Orang-orang bersiul menggoda, sementara Asyna hanya mampu menunduk menyembunyikan rasa sedihnya.
Itu bukanlah pernikahan miliknya. Perempuan manis yang duduk di samping mempelai pria itu adalah sahabat terbaiknya, Rima. Rima adalah perempuan yang sangat cantik dan sholehah. Cocok sekali bersanding dengan Raihan. Hatinya serasa tercubit memikirkannya.
Asyna mengangkat wajahnya perlahan, memandang pasangan pengantin dihadapannya. Satu persatu tamu memberikan selamat kepada pengantin. Asyna juga akan memberikan selamat kepada mereka. Asyna berdiri dari duduknya dan menghampiri pasangan pengantin yang berbahagia itu.
“Selamat atas pernikahan kalian, semoga kalian selalu bahagia. Aku gak sabar melihat ponakan di masa depan hehe!”
Asyna menampilkan senyuman lebarnya seolah semuanya baik-baik saja, padahal hatinya hancur lebur saat mengatakannya. Tangannya memeluk erat tubuh Rima.
“Terima kasih Asy, kamu nih bercanda mulu!”
Rima menggelengkan kepalanya menanggapi godaan yang dilontarkan Asyna.
“ Baru juga sah Asy, haduh! Tapi makasi doanya, semoga kamu juga cepet nyusul Asy”
Raihan menimpali dengan senyuman cerah yang tak pernah luntur dari wajahnya.
“Hemm, iya Rai!” Asyna meremas jarinya kuat.
Setelah ini dia tidak bisa lagi meminta laki-laki itu pada Tuhan lewat doa-doanya.
“Aku tinggal dulu yah, laper mau makan!”
Asyna menampilkan wajah memelasnya. Tidak mungkin dia berbincang lama sementara banyak orang yang akan memberi selamat pada Rima dan Raihan. Dia pun berlalu saat melihat anggukan dari sang sahabat.

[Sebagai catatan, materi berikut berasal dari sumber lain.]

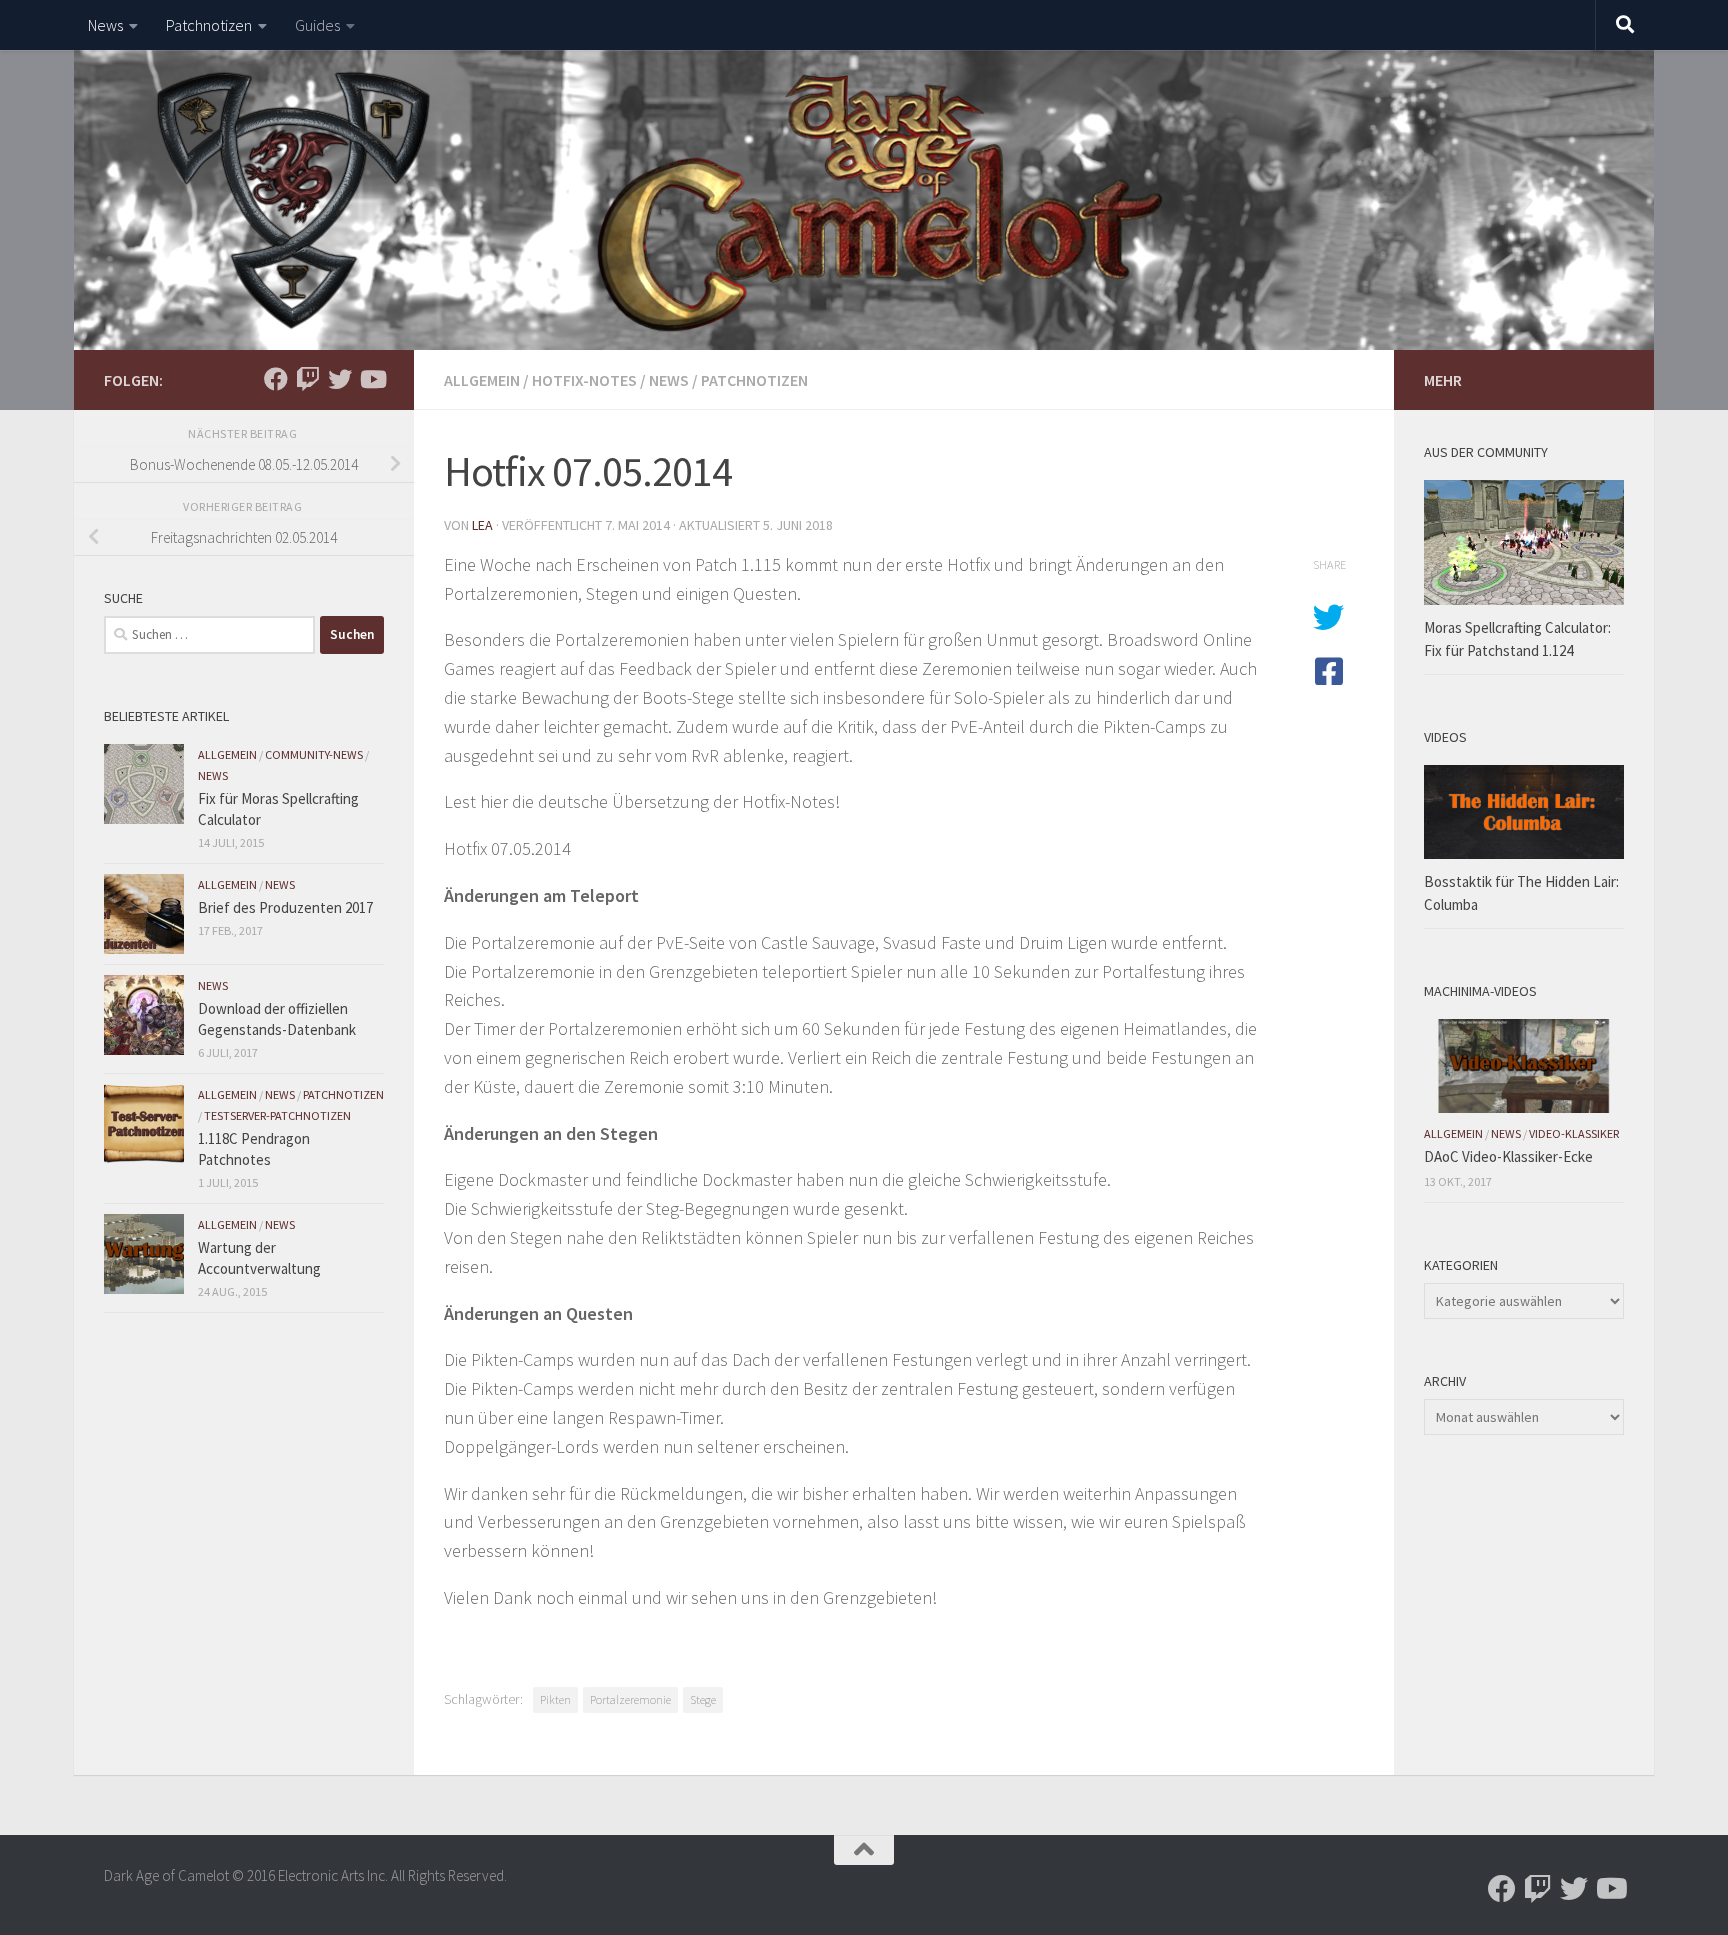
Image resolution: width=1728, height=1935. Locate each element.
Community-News (314, 754)
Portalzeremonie (630, 1699)
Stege (703, 1699)
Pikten (555, 1699)
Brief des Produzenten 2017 (285, 907)
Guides (317, 25)
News (105, 25)
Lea (482, 525)
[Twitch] (308, 379)
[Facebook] (276, 379)
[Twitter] (340, 379)
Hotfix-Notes (584, 380)
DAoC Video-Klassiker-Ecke (1508, 1156)
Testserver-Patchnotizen (277, 1115)
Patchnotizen (209, 25)
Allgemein (482, 380)
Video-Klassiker (1574, 1133)
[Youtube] (372, 379)
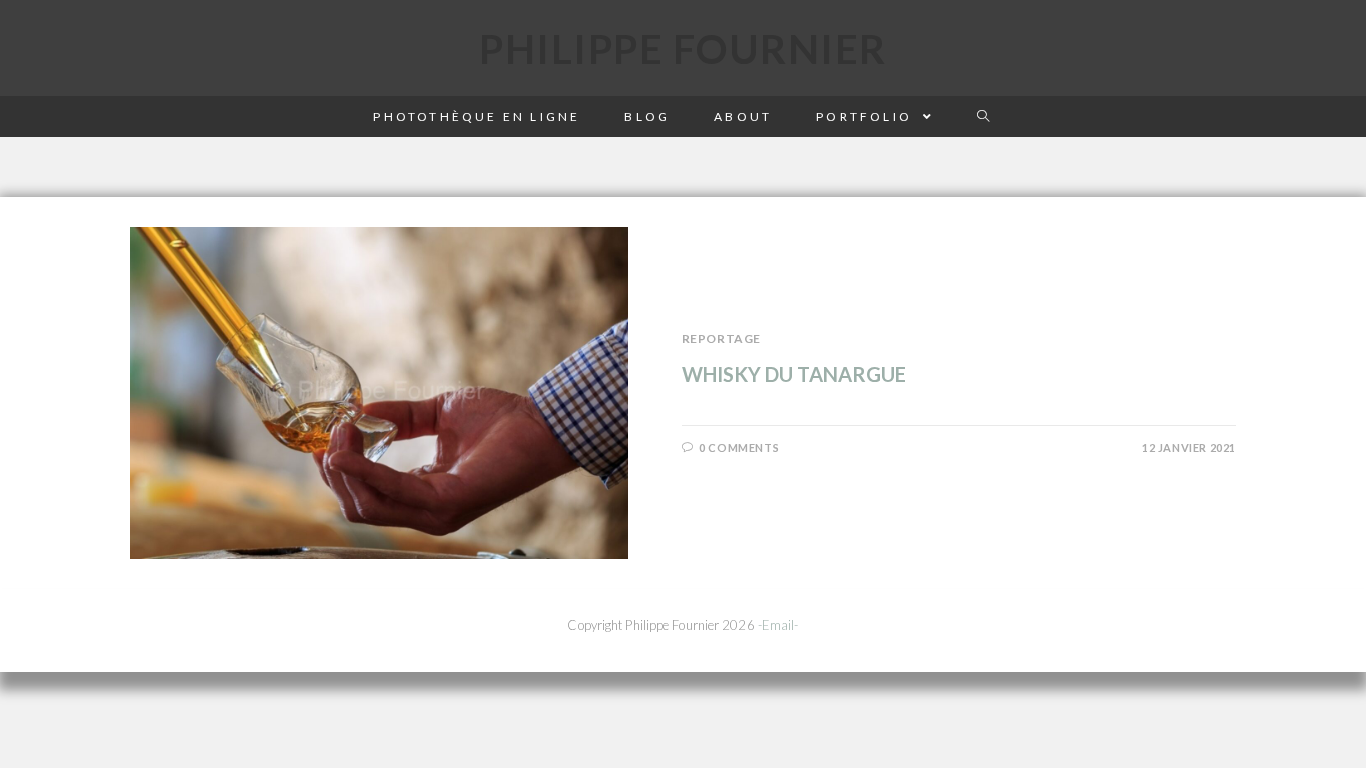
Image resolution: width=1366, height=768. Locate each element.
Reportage (721, 338)
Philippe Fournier (683, 49)
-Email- (778, 625)
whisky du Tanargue (794, 374)
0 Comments (739, 447)
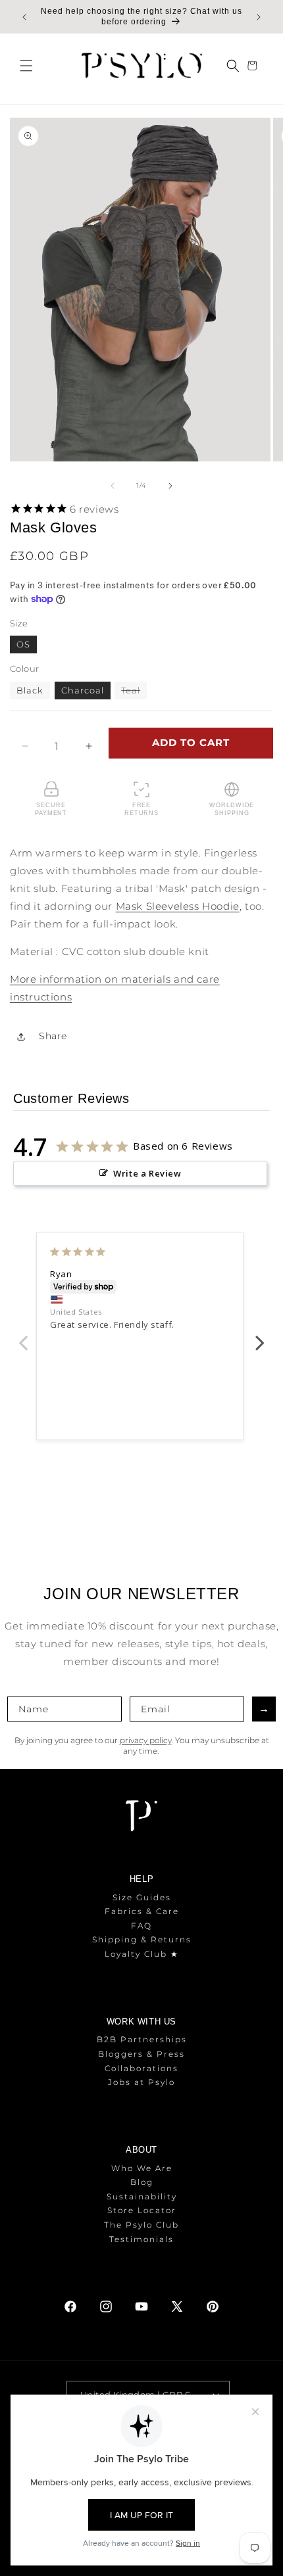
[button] (26, 65)
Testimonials (141, 2239)
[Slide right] (170, 485)
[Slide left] (112, 485)
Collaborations (141, 2068)
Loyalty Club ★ (142, 1954)
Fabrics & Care (142, 1911)
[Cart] (254, 65)
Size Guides (142, 1897)
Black (29, 690)
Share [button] (53, 1036)
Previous (23, 1335)
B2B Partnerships (142, 2039)
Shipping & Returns (142, 1939)
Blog (141, 2182)
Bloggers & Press (141, 2054)
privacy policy (146, 1740)
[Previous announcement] (24, 17)
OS (23, 644)
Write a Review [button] (147, 1173)
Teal (134, 691)
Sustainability (142, 2196)
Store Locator (141, 2210)
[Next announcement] (258, 17)
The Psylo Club (141, 2225)
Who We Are (141, 2168)
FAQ (141, 1926)
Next (260, 1335)
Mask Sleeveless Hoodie (178, 906)
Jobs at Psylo (141, 2082)
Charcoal (82, 690)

Asyna memang sangatlah lapar, maklum saja dari kemarin dia hanya memakan dua bungkus roti berukuran kecil. Bagaimana bisa dia makan disaat hatinya hancur lebur, perasaan ini sangat menyiksa. Asyna tidak ingin merasakan perasaan ini, namun ia tidak mampu membohongi hatinya lagi. Berungkali ia mencoba menyangkal tapi percuma. Sangkalan itu hanya akan berbalik menyerangnya berkali-kali lipat. Asyna merasa begitu berdosa dengan perasaannya.
Apa yang akan Rima lakukan jika mengetahui semua perasaannya? Asyna tidak ingin Rima membencinya. Rima adalah sahabat terbaiknya, penolong yang dikirimkan Tuhan untuknya. Dia tidak akan mengecewakan Rima dengan perasaan konyol yang menaungi hatinya. Asyna sadar ia tidak sebanding dengan seorang Rima. Asyna hanya anak yatim piatu yang menumpang hidup pada keluarga Rima. Ilmu agama maupun pendidikannya sangatlah jauh dibawah Rima. Rima tercatat sebagai lulusan terbaik di Universitas Islam Negeri yang ada di Semarang.
Tidak ada lelaki normal yang mampu menolak pesona Rima. Termasuk Raihan, lelaki yang tak pernah Asyna lupakan disetiap doanya kepada Tuhan.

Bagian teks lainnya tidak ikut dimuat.